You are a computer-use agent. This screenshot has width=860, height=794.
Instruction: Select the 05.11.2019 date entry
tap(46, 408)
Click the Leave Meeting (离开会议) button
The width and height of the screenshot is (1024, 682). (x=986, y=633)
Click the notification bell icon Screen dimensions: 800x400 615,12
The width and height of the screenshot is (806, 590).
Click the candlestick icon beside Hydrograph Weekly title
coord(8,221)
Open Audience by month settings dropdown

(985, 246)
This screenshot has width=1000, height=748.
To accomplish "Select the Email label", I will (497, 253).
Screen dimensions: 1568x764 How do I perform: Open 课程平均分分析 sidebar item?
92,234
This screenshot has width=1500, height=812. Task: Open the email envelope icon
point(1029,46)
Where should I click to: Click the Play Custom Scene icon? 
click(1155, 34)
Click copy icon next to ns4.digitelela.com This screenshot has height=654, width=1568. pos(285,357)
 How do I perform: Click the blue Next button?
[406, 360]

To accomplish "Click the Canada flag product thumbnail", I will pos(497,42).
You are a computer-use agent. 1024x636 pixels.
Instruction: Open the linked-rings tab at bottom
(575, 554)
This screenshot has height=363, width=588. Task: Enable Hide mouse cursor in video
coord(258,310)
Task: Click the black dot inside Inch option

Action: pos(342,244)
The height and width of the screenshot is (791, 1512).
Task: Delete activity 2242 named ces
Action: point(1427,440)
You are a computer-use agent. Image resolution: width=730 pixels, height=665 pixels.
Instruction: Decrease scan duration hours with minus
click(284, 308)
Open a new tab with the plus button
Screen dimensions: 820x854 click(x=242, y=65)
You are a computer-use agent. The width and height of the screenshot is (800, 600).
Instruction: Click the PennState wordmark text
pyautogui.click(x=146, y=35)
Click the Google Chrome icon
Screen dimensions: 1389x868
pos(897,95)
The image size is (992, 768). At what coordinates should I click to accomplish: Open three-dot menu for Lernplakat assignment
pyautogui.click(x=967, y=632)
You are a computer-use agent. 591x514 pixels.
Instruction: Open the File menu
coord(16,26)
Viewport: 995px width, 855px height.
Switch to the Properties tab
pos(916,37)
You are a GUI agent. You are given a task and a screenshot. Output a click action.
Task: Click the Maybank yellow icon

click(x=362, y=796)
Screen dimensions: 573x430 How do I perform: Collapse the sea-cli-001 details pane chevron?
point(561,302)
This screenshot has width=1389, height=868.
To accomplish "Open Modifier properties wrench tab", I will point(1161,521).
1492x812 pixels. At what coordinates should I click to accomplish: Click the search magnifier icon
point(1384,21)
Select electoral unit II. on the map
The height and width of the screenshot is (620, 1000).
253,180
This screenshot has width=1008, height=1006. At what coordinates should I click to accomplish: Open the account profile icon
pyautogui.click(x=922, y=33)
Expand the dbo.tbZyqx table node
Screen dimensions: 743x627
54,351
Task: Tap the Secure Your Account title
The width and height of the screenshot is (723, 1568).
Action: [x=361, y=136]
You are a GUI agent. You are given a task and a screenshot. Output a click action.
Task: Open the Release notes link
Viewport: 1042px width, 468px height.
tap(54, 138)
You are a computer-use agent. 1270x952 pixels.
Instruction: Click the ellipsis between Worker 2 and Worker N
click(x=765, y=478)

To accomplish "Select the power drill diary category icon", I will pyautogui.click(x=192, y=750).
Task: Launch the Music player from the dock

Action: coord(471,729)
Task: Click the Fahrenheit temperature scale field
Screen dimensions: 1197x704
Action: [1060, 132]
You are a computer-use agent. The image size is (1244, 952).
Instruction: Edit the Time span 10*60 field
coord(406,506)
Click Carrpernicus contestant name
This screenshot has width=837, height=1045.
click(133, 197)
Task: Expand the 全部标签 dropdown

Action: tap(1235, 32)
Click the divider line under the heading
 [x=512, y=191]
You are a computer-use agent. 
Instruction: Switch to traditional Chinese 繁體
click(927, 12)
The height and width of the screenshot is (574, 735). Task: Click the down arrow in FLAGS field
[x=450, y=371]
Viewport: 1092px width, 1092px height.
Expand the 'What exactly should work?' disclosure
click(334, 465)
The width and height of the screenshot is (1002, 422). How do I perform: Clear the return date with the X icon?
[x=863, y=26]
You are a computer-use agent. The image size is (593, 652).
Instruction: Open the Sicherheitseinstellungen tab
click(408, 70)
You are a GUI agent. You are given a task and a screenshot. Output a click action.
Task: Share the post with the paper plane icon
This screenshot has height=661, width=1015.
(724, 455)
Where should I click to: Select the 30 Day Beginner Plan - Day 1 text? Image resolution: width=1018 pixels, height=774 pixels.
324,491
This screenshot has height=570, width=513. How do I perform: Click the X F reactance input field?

=======

**Directions:**
Copy the records verbatim, starting at the line that contains "You are a computer-use agent. The width" and ending at the line that contains "pos(897,95)".

**Answer to the problem:**
You are a computer-use agent. The width and height of the screenshot is (800, 600).
Instruction: Click the PennState wordmark text
pyautogui.click(x=146, y=35)
Click the Google Chrome icon
Screen dimensions: 1389x868
pos(897,95)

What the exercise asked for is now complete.